(Data items)

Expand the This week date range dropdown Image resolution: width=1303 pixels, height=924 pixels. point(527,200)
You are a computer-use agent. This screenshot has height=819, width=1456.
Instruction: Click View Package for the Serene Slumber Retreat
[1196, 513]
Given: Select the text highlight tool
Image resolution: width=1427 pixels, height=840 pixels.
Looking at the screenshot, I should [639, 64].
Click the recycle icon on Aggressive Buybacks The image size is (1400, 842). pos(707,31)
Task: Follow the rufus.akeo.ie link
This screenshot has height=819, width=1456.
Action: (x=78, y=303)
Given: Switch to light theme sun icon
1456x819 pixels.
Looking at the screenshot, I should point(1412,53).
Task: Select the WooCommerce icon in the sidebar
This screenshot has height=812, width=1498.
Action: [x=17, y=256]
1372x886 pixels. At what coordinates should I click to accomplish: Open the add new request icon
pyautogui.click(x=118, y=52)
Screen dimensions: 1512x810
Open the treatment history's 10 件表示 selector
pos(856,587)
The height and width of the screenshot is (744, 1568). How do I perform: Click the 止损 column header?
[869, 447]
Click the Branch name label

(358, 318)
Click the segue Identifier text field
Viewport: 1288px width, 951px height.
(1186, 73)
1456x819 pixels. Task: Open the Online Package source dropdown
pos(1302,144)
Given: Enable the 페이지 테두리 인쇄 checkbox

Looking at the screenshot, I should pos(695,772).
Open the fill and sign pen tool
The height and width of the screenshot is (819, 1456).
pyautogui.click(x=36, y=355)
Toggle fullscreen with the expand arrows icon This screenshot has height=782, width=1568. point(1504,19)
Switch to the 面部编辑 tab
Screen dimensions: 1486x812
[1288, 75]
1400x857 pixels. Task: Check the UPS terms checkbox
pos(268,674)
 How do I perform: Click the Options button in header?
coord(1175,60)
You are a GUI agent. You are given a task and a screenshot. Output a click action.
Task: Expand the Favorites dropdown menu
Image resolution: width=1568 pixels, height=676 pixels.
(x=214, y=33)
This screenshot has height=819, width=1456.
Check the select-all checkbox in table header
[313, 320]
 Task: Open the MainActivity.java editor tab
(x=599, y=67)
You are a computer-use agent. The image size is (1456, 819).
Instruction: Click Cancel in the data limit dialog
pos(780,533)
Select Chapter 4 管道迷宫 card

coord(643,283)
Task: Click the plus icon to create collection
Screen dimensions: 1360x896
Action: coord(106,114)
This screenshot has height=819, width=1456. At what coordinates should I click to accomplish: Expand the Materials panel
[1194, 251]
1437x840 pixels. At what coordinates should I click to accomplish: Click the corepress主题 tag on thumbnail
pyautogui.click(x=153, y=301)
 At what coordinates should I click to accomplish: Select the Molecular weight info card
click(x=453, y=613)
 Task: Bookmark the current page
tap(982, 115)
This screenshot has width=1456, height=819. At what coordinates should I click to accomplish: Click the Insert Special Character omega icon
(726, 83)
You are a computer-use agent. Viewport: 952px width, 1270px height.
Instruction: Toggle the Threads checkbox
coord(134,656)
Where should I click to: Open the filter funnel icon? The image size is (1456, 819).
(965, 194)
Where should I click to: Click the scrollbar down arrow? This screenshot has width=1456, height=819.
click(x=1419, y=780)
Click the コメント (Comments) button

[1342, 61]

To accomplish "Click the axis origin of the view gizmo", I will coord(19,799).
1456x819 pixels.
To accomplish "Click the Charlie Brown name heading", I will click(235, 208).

What to do » When you write the entries out again, keep every word and mark exactly as it is.

Solution to this task »
Expand the This week date range dropdown Image resolution: width=1303 pixels, height=924 pixels. point(527,200)
You are a computer-use agent. This screenshot has height=819, width=1456.
Instruction: Click View Package for the Serene Slumber Retreat
[1196, 513]
Given: Select the text highlight tool
Image resolution: width=1427 pixels, height=840 pixels.
Looking at the screenshot, I should [639, 64].
Click the recycle icon on Aggressive Buybacks The image size is (1400, 842). pos(707,31)
Task: Follow the rufus.akeo.ie link
This screenshot has height=819, width=1456.
Action: (x=78, y=303)
Given: Switch to light theme sun icon
1456x819 pixels.
Looking at the screenshot, I should point(1412,53).
Task: Select the WooCommerce icon in the sidebar
This screenshot has height=812, width=1498.
Action: [x=17, y=256]
1372x886 pixels. At what coordinates should I click to accomplish: Open the add new request icon
pyautogui.click(x=118, y=52)
Screen dimensions: 1512x810
Open the treatment history's 10 件表示 selector
pos(856,587)
The height and width of the screenshot is (744, 1568). How do I perform: Click the 止损 column header?
[869, 447]
Click the Branch name label

(358, 318)
Click the segue Identifier text field
Viewport: 1288px width, 951px height.
(1186, 73)
1456x819 pixels. Task: Open the Online Package source dropdown
pos(1302,144)
Given: Enable the 페이지 테두리 인쇄 checkbox

Looking at the screenshot, I should pos(695,772).
Open the fill and sign pen tool
The height and width of the screenshot is (819, 1456).
pyautogui.click(x=36, y=355)
Toggle fullscreen with the expand arrows icon This screenshot has height=782, width=1568. point(1504,19)
Switch to the 面部编辑 tab
Screen dimensions: 1486x812
[1288, 75]
1400x857 pixels. Task: Check the UPS terms checkbox
pos(268,674)
 How do I perform: Click the Options button in header?
coord(1175,60)
You are a GUI agent. You are given a task and a screenshot. Output a click action.
Task: Expand the Favorites dropdown menu
Image resolution: width=1568 pixels, height=676 pixels.
(x=214, y=33)
This screenshot has height=819, width=1456.
Check the select-all checkbox in table header
[313, 320]
 Task: Open the MainActivity.java editor tab
(x=599, y=67)
You are a computer-use agent. The image size is (1456, 819).
Instruction: Click Cancel in the data limit dialog
pos(780,533)
Select Chapter 4 管道迷宫 card

coord(643,283)
Task: Click the plus icon to create collection
Screen dimensions: 1360x896
Action: coord(106,114)
This screenshot has height=819, width=1456. At what coordinates should I click to accomplish: Expand the Materials panel
[1194, 251]
1437x840 pixels. At what coordinates should I click to accomplish: Click the corepress主题 tag on thumbnail
pyautogui.click(x=153, y=301)
 At what coordinates should I click to accomplish: Select the Molecular weight info card
click(x=453, y=613)
 Task: Bookmark the current page
tap(982, 115)
This screenshot has width=1456, height=819. At what coordinates should I click to accomplish: Click the Insert Special Character omega icon
(726, 83)
You are a computer-use agent. Viewport: 952px width, 1270px height.
Instruction: Toggle the Threads checkbox
coord(134,656)
Where should I click to: Open the filter funnel icon? The image size is (1456, 819).
(965, 194)
Where should I click to: Click the scrollbar down arrow? This screenshot has width=1456, height=819.
click(x=1419, y=780)
Click the コメント (Comments) button

[1342, 61]

To accomplish "Click the axis origin of the view gizmo", I will coord(19,799).
1456x819 pixels.
To accomplish "Click the Charlie Brown name heading", I will click(235, 208).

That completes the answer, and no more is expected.